Abstract

Interstitial lung disease (ILD) frequently coexists with collagen vascular disease (CVD), and most of such patients are treated with immunosuppressive agents. Although the prognosis of CVD-ILD is better than that of idiopathic interstitial pneumonias (IIPs), the effect of CVD-ILD on the outcome and postoperative complication, including acute exacerbation (AE), after lung cancer surgery are unknown. The subjects of this retrospective study were 2272 patients who underwent surgical resection of lung cancer at our institute between 2009 and 2016. We compared the characteristics, postoperative complication, and outcome of 18 patients with CVD-ILD with those of 201 Patients with IIPs. The pattern of ILD were based on chest computed tomography and classified into usual interstitial pneumonia (UIP) and the others. The numbers of UIP patterns were 7 (39%) in CVD-ILD and 77 (38%) in IIPs.
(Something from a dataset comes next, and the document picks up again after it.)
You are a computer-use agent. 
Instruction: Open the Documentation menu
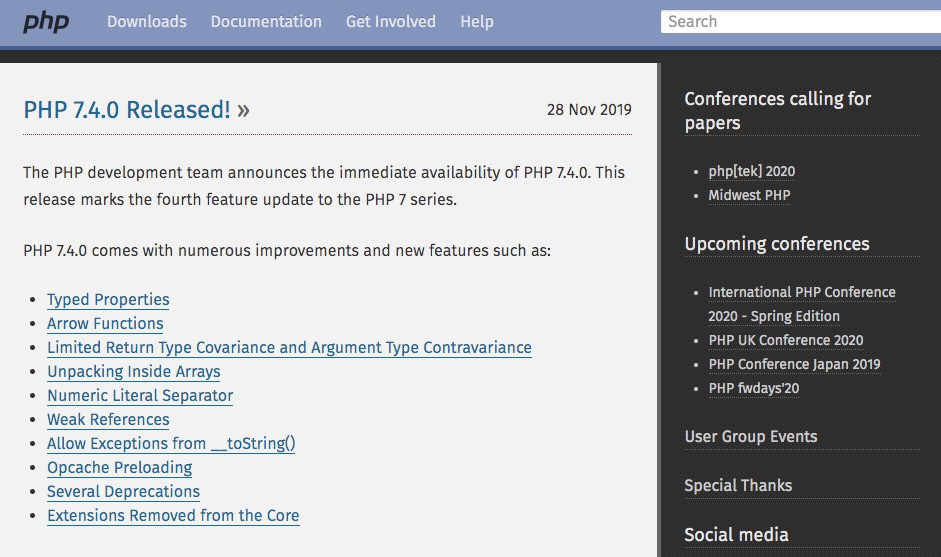point(266,21)
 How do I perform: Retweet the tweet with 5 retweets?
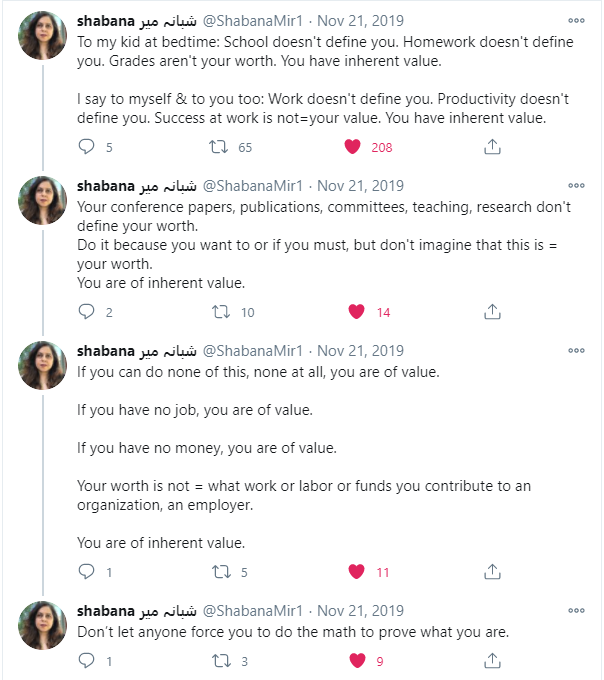pos(220,572)
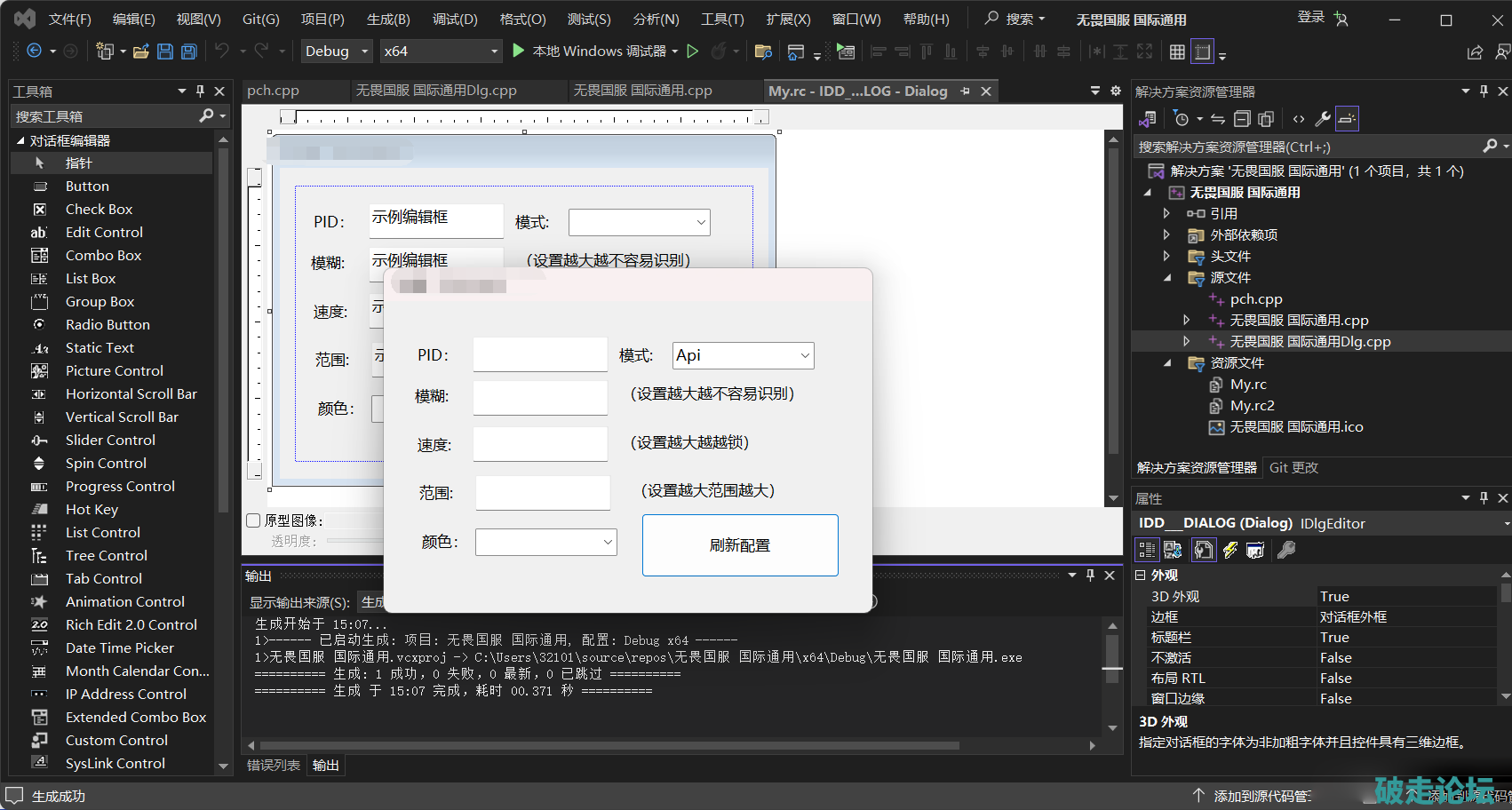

Thirteen patients (72%) were taking corticosteroids and 6 patients (33%) were taking immunosuppressive agents in CVD-ILD. Although postoperative AE occurred in 6 (3%) in IIPs, there were no AE events in CVD-ILD. Female (P < 0.01), lower pack-year smoke (P = 0.04), never smoker (P = 0.04), high value of LDH (P < 0.01), and medication of corticosteroids or immunosuppressive agents (P < 0.01) were significantly more common in CVD-ILD. Although there were no significant differences on the incidents of postoperative complications and mortalities, the duration to postoperative onset of IP exacerbation in CVD-ILD were tended to be longer than IIPs (P = 0.07). There were no significant differences on the cause of death between the 2 groups.. There were no significant differences on the outcome and the incidents of postoperative complication, including AE.